Developmental exposure to MPH and subsequent U50 and nor-BNI treatment regulate responses to anxiogenic stimuli (n= 56). (A) Rats in the MPH/SAL condition spent significantly less time in the open arms of the EPM than rats in the VEH/SAL group (*p< 0.05). U50 significantly decreased time in open arms in VEH- (√p< 0.05: vs. VEH/SAL) and MPH-pretreated rats (**p< 0.05: vs. VEH/U50). Nor-BNI significantly increased time in open arms in VEH- (#p< 0.05: vs. VEH/SAL; §p< 0.05: vs. VEH/U50) and MPH-pretreated (***p< 0.05: vs. MPH/SAL) rats. (B) Rats in the MPH/SAL condition had significantly less entries into the open arms of the EPM than rats in the VEH/SAL group (*p< 0.05). U50 had no effect in the VEH-, while inducing a trend towards a decrease in open arm entries in the MPH-pretreated rats. Nor-BNI increased open arm entries in VEH- (#p< 0.05: vs. MPH/nor-BNI) and MPH-pretreated (**p< 0.05: vs. MPH/U50) rats. (C) Rats in the MPH/SAL condition spent significantly more time engaged in self-grooming in the closed arms of the EPM than rats in the VEH/SAL condition (*p< 0.05). U50 treatment decreased grooming in MPH- (**p< 0.05: vs. MPH/SAL), while slightly increasing grooming in VEH-pretreated rats (†p= 0.07: vs. VEH/SAL). Nor-BNI decreased grooming in VEH- (***p< 0.05: vs. VEH/U50) and MPH-pretreated rats (***p< 0.05: vs. MPH/SAL). Data are presented as percent time spent (mean ± SEM) in the open arms, and as self-grooming counts (mean ± SEM) in the closed arms.

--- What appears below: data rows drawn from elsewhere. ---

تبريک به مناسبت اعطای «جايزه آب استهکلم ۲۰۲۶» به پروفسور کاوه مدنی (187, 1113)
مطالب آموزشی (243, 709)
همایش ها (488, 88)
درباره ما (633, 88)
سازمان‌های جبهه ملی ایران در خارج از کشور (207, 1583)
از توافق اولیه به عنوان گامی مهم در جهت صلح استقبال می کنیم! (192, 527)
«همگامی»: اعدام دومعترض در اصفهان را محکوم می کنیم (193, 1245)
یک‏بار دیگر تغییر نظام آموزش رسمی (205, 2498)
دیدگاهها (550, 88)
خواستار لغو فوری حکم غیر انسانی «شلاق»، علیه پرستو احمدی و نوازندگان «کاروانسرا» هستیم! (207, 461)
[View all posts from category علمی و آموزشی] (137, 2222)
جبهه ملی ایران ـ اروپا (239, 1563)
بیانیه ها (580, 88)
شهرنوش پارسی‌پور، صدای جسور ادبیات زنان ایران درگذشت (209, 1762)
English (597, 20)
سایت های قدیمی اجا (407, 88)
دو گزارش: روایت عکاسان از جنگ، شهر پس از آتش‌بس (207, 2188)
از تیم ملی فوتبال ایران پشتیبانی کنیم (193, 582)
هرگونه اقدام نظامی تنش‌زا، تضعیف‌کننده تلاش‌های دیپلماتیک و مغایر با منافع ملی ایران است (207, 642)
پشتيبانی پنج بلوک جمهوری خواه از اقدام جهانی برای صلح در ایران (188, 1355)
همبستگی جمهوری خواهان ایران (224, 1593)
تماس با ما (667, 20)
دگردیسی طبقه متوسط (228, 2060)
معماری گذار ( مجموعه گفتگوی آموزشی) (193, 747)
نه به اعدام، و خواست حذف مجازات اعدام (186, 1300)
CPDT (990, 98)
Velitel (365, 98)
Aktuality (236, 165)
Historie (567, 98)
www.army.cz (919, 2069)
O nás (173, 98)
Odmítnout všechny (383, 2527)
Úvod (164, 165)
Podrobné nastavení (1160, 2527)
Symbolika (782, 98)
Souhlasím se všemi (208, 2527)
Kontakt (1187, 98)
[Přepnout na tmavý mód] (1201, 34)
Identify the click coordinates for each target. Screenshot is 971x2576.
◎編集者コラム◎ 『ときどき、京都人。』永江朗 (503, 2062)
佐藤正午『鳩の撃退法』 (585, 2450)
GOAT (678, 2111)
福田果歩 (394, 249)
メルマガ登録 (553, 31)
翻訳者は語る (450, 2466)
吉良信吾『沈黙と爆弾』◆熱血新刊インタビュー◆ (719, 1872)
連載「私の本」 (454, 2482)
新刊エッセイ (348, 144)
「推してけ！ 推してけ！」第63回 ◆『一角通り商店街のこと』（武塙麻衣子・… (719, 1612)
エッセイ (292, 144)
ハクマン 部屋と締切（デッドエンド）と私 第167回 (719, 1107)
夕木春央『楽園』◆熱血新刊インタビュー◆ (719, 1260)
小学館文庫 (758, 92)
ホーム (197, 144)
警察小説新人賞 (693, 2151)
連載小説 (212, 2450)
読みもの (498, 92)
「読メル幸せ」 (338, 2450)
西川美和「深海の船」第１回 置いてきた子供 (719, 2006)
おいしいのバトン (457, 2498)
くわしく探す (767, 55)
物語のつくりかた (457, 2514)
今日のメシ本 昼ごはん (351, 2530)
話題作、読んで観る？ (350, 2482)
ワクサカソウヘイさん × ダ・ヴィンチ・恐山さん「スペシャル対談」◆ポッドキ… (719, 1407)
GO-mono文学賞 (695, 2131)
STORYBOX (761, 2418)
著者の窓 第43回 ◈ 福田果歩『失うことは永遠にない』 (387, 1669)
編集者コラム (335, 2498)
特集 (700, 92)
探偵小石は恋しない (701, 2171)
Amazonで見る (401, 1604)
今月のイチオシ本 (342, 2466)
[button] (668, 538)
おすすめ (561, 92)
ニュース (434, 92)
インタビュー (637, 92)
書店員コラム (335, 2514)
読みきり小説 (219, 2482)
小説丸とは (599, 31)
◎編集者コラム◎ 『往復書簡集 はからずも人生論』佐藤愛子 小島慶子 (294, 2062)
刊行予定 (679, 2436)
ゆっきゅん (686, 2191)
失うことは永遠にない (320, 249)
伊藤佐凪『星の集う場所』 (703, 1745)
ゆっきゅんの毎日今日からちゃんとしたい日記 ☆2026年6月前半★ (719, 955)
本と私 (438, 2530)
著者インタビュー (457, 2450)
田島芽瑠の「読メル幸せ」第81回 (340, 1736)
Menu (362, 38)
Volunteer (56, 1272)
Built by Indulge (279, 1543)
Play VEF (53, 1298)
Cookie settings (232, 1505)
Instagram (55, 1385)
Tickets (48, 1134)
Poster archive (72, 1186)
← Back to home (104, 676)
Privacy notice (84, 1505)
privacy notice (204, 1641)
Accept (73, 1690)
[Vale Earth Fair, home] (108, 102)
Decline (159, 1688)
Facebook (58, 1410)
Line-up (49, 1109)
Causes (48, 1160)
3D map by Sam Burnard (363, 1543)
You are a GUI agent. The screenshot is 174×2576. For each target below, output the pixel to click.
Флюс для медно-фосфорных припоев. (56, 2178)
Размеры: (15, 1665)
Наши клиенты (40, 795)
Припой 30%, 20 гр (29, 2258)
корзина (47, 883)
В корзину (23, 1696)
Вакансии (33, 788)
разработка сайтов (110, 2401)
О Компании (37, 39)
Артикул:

Effects of U-50,488 and nor-BNI on MPH-induced Effects on Forced Swimming Behavior

We used the FST to study rats’ responses to stressful conditions (Fig. 6AF). MPH-pretreated (n= 10) had shorter latency to immobility on day 2 of the FST (F(1,16)= 5.6; p= 0.03) than the VEH-pretreated (n= 8) rats (Fig. 6A). MPH-pretreated had higher levels of total immobility (F(1,16)= 6.7; p= 0.01), and lower swimming counts (F(1,16)= 5.8; p= 0.02), than the VEH-pretreated rats (Fig. BC). The effects of the κ-drugs on latency to immobility varied as a function of pretreatment and post-treatment (interaction: F(1,40)= 4.1; p= 0.049; Fig. 6A). U50 did not affect VEH-pretreated rats’ latency to immobility, total immobility, or swimming counts (n= 20 Fig. 6AC), although there was a tendency for U50 to decrease swimming counts. However, rats in the MPH/U50 condition (n= 24) showed shorter latencies to immobility (p< 0.05), higher levels of total immobility (p< 0.05), and decreased swimming counts (p< 0.05) than the VEH/U50 group. U50 treatment resulted in even shorter latency to immobility when compared to the MPH/SAL condition (p< 0.05). However, U50 did not affect total immobility or swimming counts when comparing the MPH-pretreated groups (p> 0.05). Rats in the MPH/nor-BNI condition did not show differences in latency to immobility, total immobility or swimming counts when compared to the VEH/nor-BNI condition (Fig. 6A–C). As can be seen in Figure 6D–F, the antidepressant effects of nor-BNI were still apparent 4-weeks after exposure to the κ-antagonist. Together, these findings indicate that κ-antagonist treatment can normalize the MPH-induced behavioral deficits.

Figure 6.

Figure 6

Developmental exposure to MPH and subsequent U50 and nor-BNI treatment regulate responsivity to forced swim stress (n= 62). (A) Rats in the MPH/SAL condition had shorter latencies to immobility than rats in the VEH/SAL group on day 2 of the FST (*p< 0.05). U50 further decreased, while nor-BNI treatment normalized latency to immobility in MPH-pretreated rats. (B) Rats in the MPH/SAL and MPH/U50 conditions showed increased total immobility, whereas nor-BNI treatment decreased total immobility. (C) Rats in the MPH/SAL and MPH/U50 conditions showed decreases in swimming behavior. Nor-BNI treatment did not affect swimming in either the VEH- or MPH-pretreated rats. (DF) VEH/nor-BNI and MPH/nor-BNI treatments showed no differences in latency to immobility, total immobility, or swimming counts 4-weeks after treatment on day 2 of the FST. Data are presented as latencies to become immobile, total immobility (in seconds) or swimming counts (mean ± SEM).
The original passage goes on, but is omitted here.